*GIVEN RECORDS:*
[start]

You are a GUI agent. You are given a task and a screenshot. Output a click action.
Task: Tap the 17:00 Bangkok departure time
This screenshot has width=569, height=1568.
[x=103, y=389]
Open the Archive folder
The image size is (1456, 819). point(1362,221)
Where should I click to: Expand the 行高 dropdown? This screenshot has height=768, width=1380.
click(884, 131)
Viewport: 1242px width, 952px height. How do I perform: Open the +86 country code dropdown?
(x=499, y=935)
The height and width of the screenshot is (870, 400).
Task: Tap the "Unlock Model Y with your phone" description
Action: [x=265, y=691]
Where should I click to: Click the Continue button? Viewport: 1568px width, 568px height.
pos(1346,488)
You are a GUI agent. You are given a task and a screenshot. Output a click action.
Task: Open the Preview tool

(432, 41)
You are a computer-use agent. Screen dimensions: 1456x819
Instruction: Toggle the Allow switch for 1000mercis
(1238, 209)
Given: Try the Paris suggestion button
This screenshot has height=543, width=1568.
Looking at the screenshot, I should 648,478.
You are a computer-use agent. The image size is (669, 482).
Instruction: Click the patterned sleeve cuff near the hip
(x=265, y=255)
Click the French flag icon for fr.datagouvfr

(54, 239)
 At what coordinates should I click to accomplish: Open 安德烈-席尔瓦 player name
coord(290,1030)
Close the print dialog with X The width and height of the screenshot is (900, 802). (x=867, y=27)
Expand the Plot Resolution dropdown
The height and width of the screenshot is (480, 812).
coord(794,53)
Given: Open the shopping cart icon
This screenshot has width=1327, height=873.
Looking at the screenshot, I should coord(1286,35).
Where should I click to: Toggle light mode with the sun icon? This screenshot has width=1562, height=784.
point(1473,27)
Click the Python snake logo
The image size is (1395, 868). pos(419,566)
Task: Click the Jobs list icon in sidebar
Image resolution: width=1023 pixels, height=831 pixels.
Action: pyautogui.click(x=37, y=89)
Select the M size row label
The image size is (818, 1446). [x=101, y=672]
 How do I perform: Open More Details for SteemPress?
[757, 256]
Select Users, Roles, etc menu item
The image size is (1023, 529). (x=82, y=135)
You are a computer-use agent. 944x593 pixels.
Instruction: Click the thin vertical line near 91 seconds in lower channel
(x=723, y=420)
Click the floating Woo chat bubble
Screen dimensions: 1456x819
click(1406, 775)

[end]

*STATED GOAL:* Rewrite all the items above so that "computer-use agent" becomes "desktop agent" everywhere it occurs, leaving every other word unchanged.

*SOLVED PROBLEM:*
You are a GUI agent. You are given a task and a screenshot. Output a click action.
Task: Tap the 17:00 Bangkok departure time
This screenshot has width=569, height=1568.
[x=103, y=389]
Open the Archive folder
The image size is (1456, 819). point(1362,221)
Where should I click to: Expand the 行高 dropdown? This screenshot has height=768, width=1380.
click(884, 131)
Viewport: 1242px width, 952px height. How do I perform: Open the +86 country code dropdown?
(x=499, y=935)
The height and width of the screenshot is (870, 400).
Task: Tap the "Unlock Model Y with your phone" description
Action: [x=265, y=691]
Where should I click to: Click the Continue button? Viewport: 1568px width, 568px height.
pos(1346,488)
You are a GUI agent. You are given a task and a screenshot. Output a click action.
Task: Open the Preview tool

(432, 41)
You are a desktop agent. Screen dimensions: 1456x819
Instruction: Toggle the Allow switch for 1000mercis
(1238, 209)
Given: Try the Paris suggestion button
This screenshot has height=543, width=1568.
Looking at the screenshot, I should 648,478.
You are a desktop agent. The image size is (669, 482).
Instruction: Click the patterned sleeve cuff near the hip
(x=265, y=255)
Click the French flag icon for fr.datagouvfr

(54, 239)
 At what coordinates should I click to accomplish: Open 安德烈-席尔瓦 player name
coord(290,1030)
Close the print dialog with X The width and height of the screenshot is (900, 802). (x=867, y=27)
Expand the Plot Resolution dropdown
The height and width of the screenshot is (480, 812).
coord(794,53)
Given: Open the shopping cart icon
This screenshot has width=1327, height=873.
Looking at the screenshot, I should coord(1286,35).
Where should I click to: Toggle light mode with the sun icon? This screenshot has width=1562, height=784.
point(1473,27)
Click the Python snake logo
The image size is (1395, 868). pos(419,566)
Task: Click the Jobs list icon in sidebar
Image resolution: width=1023 pixels, height=831 pixels.
Action: pyautogui.click(x=37, y=89)
Select the M size row label
The image size is (818, 1446). [x=101, y=672]
 How do I perform: Open More Details for SteemPress?
[757, 256]
Select Users, Roles, etc menu item
The image size is (1023, 529). (x=82, y=135)
You are a desktop agent. 944x593 pixels.
Instruction: Click the thin vertical line near 91 seconds in lower channel
(x=723, y=420)
Click the floating Woo chat bubble
Screen dimensions: 1456x819
click(1406, 775)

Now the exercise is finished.